Faute de comprendre cela, nos dirigeants passent d’un excès à l’autre. Au lieu de faire en sorte que les ministres-présidents les plus puissants (Rhénanie du Nord-Westphalie, Bade-Wurtemberg, Bavière, Saxe) soient convaincus par son projet de réforme de l’Europe et fassent pression sur Angela Merkel, Emmanuel Macron a décidé d’en rajouter avec la Chancelière, de lui offrir les bijoux de la famille - abandon éventuel de l’avantage sur l’Allemagne que donne un siège permanent au Conseil de sécurité, mise à disposition de la dissuasion nucléaire - pour obtenir, enfin, un ralliement à ses plans. Mais plus il ouvre la porte aux solutions allemandes en renonçant aux façons de faire françaises sur le terrritoire français (cela s’appelle la souveraineté), plus les Allemands lui demanderont d’accepter les règles allemandes ! 

En quoi le couple franco allemand est-il justement le fruit de cette confrontation des intérêts de chacun, et non le résultat d'une coopération "post-nationale" ? 

Quand les Allemands font l’éloge de l’âge post-national, il faut comprendre l’époque d’après les nationalismes. Un de nos drames actuels, c’est que notre président de la République, comme s’il n’avait pas assez à faire en politique,  se pique de philosopher; il s’enthousiasme par exemple pour Habermas. Mais appliquez la pensée d’Habermas à la réalité politique française et il faut commencer par fermer l’ENA, revenir aux institutions de la IVè République et, en plus, abolir une partie de l’héritage républicain puisqu’on devra faire une place beaucoup plus forte aux régions dans la décision politique française. A vrai dire, à moins que vous vouliez faire revenir Napoléon ou Bismarck, aucun système n’est meilleur que l’autre. Chacun est le fruit d’une histoire. L’Union Européenne, et pour commencer la relation franco-allemande, ne peut être que le fruit d’un compromis entre des cultures politiques très hétérogènes.

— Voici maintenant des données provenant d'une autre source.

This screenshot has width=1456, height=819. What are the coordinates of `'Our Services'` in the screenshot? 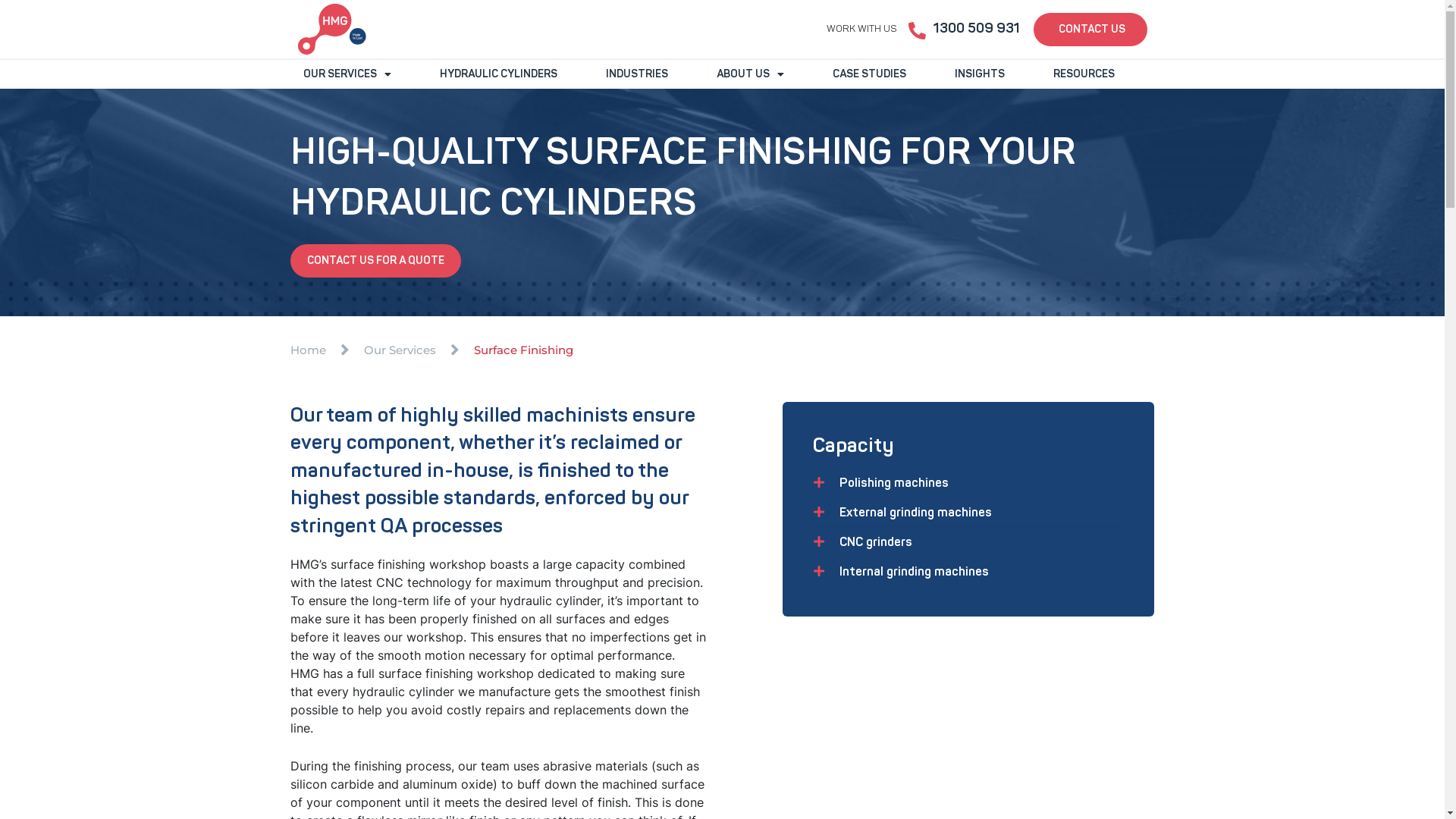 It's located at (400, 350).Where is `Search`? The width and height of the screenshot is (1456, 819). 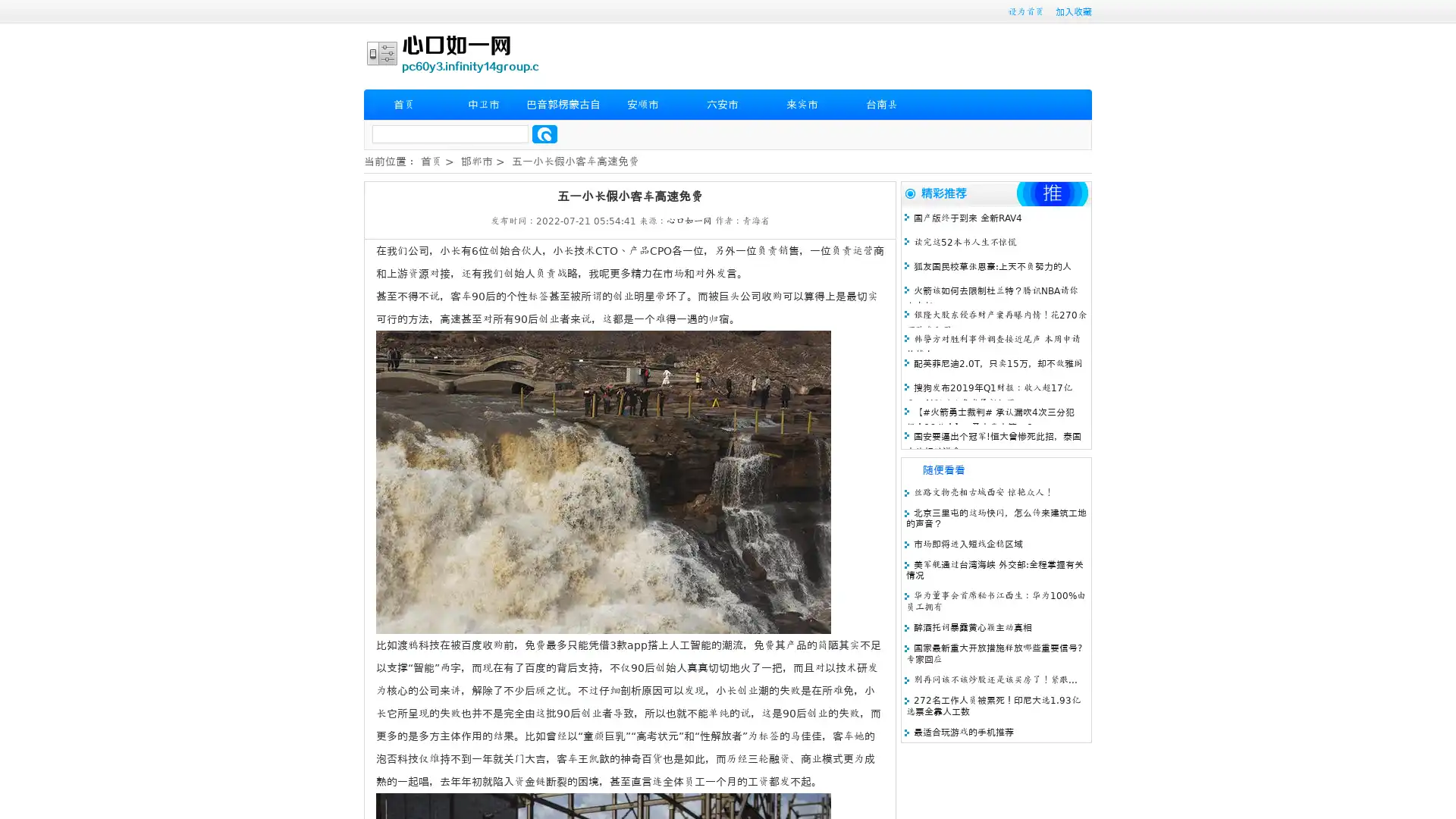
Search is located at coordinates (544, 133).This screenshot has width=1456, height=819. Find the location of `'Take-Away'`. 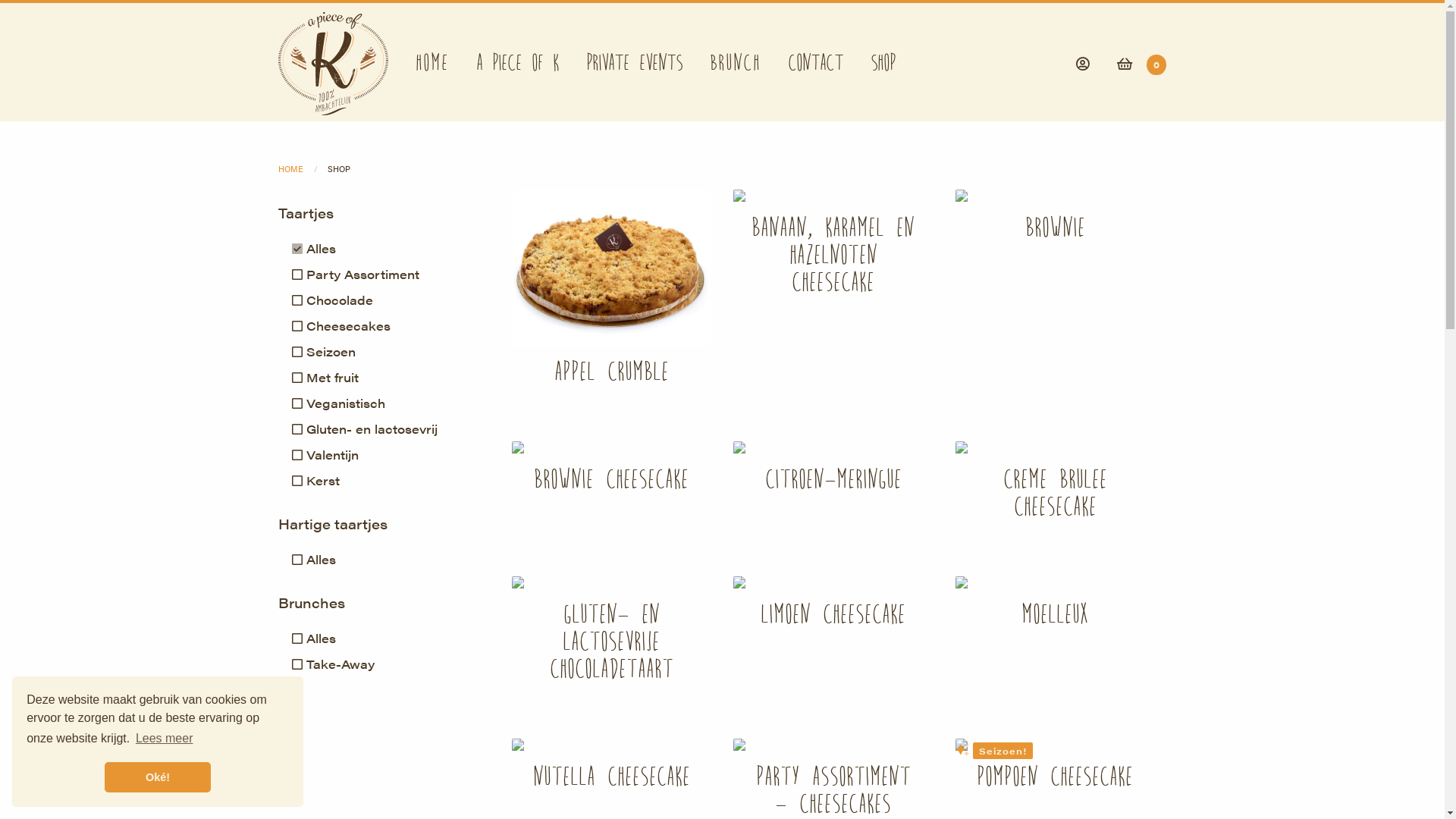

'Take-Away' is located at coordinates (389, 663).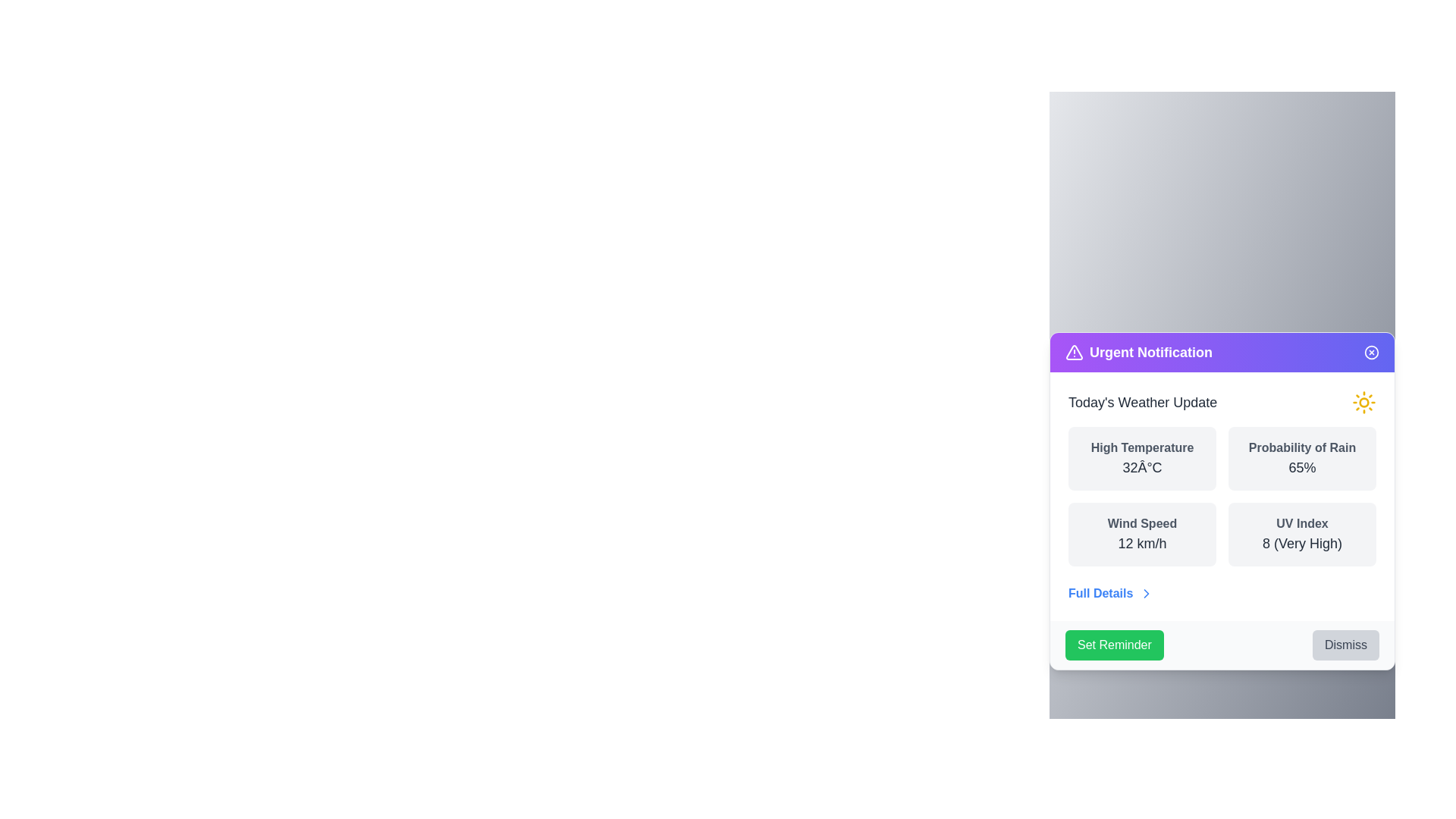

A mes yeux, l’âge d’or des relations franco-allemandes, c’est la période Pompidou-Brandt: aucun des deux n’appréciait vraiment l’autre, ils ne mettaient aucun sentiment dans leurs négociations et ils sont allés chercher ensemble le troisième larron, la Grande-Bretagne, Pompidou pour contrebalancer le poids économique croissant de la RFA et Brandt pour ne pas être confronté en permanence au seul centralisme français. Les années Brandt-Pompidou, ce sont aussi les années où la première tentative d’union monétaire européenne échoue. Il aurait fallu en rester là et adopter, en ce qui nous concerne, une culture monétaire à l’anglaise. Ah ! Si seulement le normalien devenu banquier avait fait école et s’était trouvé un successeur pour continuer dans la voie de son conservatisme pragmatique ! Au lieu de cela, à partir de Giscard, nos présidents sombrent dans l’idéologie franco-allemande ou se laissent phagocyter par des technocrates qui projettent leur vision de la France sur l’Europe et, devant l’impossibilité de refaire l’empire napoléonien, se rallient par esprit de système à un empire post-bismarckien.